To put my cards on the table: I think Alasdair Roberts is one of the great artists in music of this decade. (Right now, The Clientele are the only people who come close.) At the time I bought this LP, however, at a gig of his at the ICA on 11 February 2004, the Appendix Out EP was the only work of Alasdair's that I owned, and I felt that he hadn't been as good when I saw him live (at Cambridge Folk Festival in 2003, and at the ICA a week later) as he ought to have been.
Both live performances and recordings have improved since then, and it was last year's brilliant Amber Gatherers album that sent me back to this one, which I've now paid for twice — once on vinyl in 2004 and again from emusic in 2007.
Several of Roberts' albums, I've noticed having recurring themes or names. In this case drinking, hunting and fighting feature strongly, as does a woman (or is she?) called Polly.

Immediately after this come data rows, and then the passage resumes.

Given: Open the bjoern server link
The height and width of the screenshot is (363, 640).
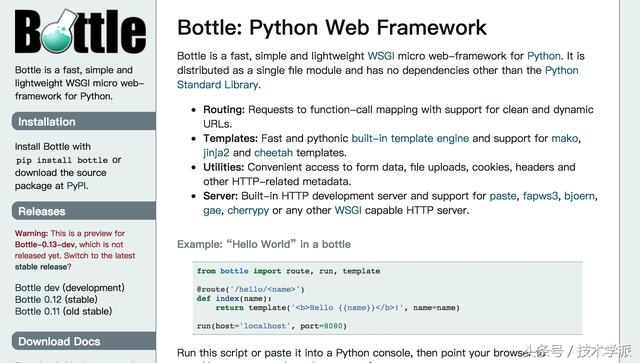Looking at the screenshot, I should coord(580,196).
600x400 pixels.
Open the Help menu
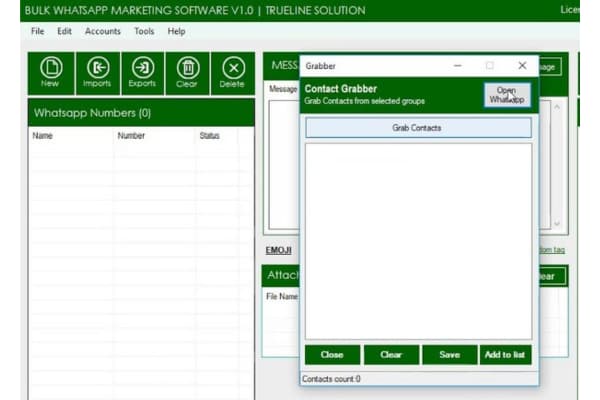point(176,31)
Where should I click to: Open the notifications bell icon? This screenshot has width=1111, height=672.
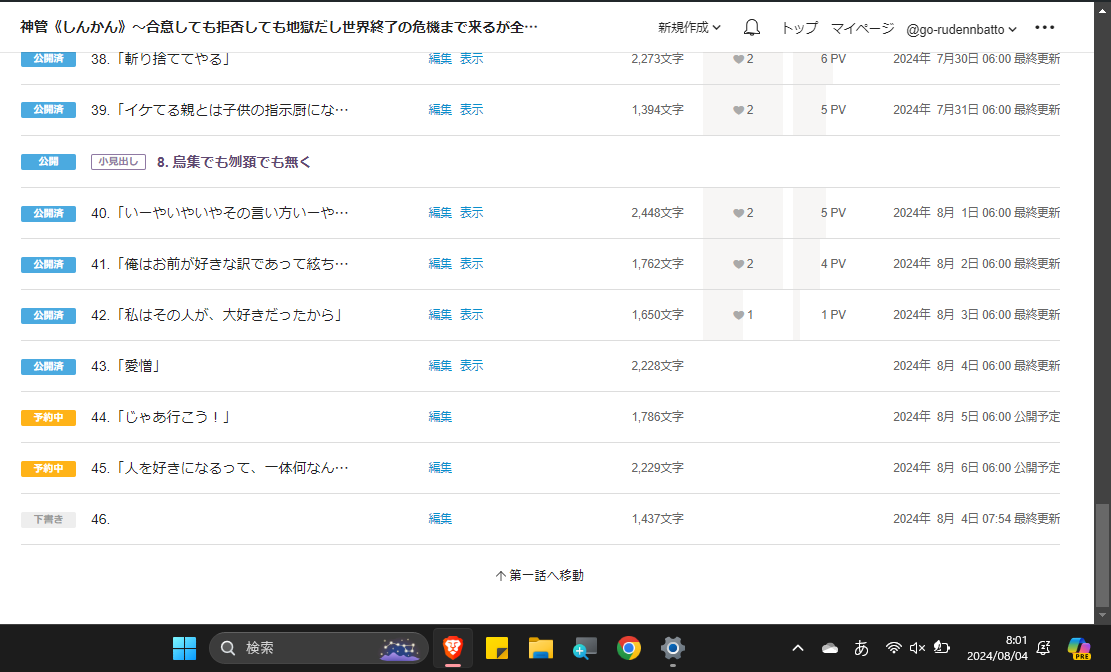752,28
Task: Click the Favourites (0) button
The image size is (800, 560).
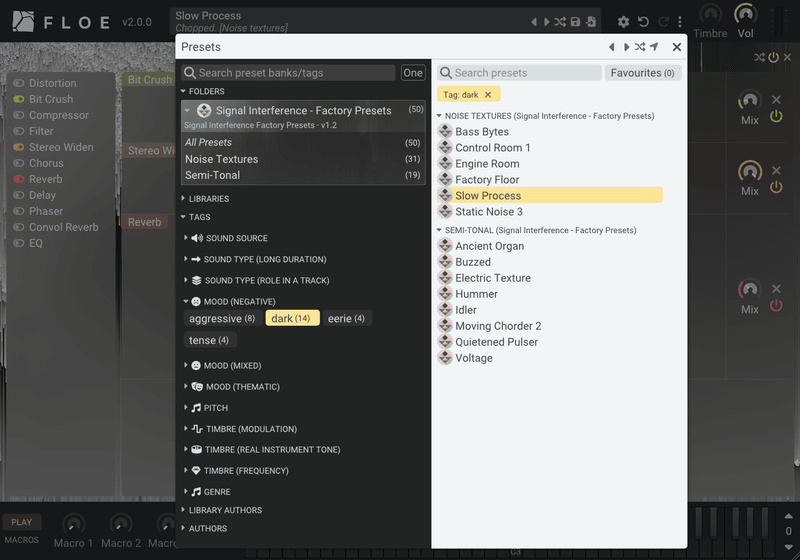Action: 642,73
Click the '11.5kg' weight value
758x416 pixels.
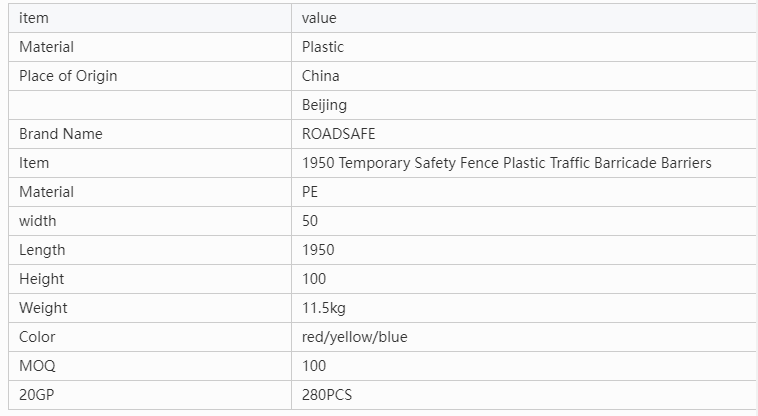[x=324, y=308]
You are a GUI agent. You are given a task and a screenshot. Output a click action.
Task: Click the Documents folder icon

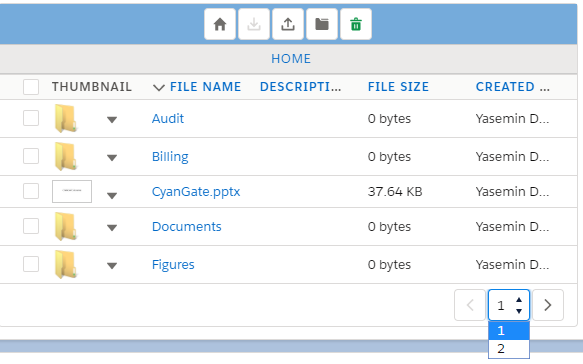(66, 226)
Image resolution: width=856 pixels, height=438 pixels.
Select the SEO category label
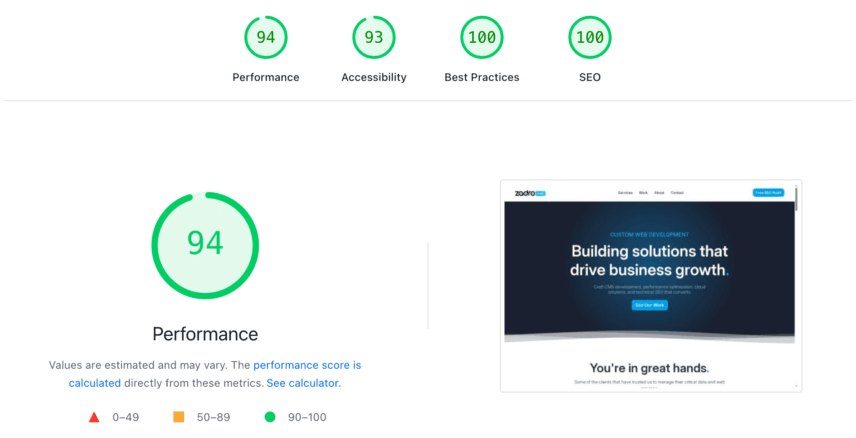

- In I Fell in Love, Polly's body is picked apart and made into musical instruments (the hair a bow, the skull a drum, and so on).
- In I Went Hunting, Polly shapeshifts into a gosling.
- Come My Darling, Polly has Alasdair using Polly's body as an instrument of lust, and vice-versa. Her beauty, he sings, could tame the wild beasts — but he implies that taming is not on the menu, for no girdle will constrain Polly's libido and no bridle will stay her tongue.
- By The Whole House is Singing Polly is a bird/song on the wing.
- And in I Am a Young Man Alasdair is a hedonist wracked by self-loathing, telling Polly, "You could not convincingly call me a man."
The import of all this is inscrutable, but all the more engaging and attractive for being so.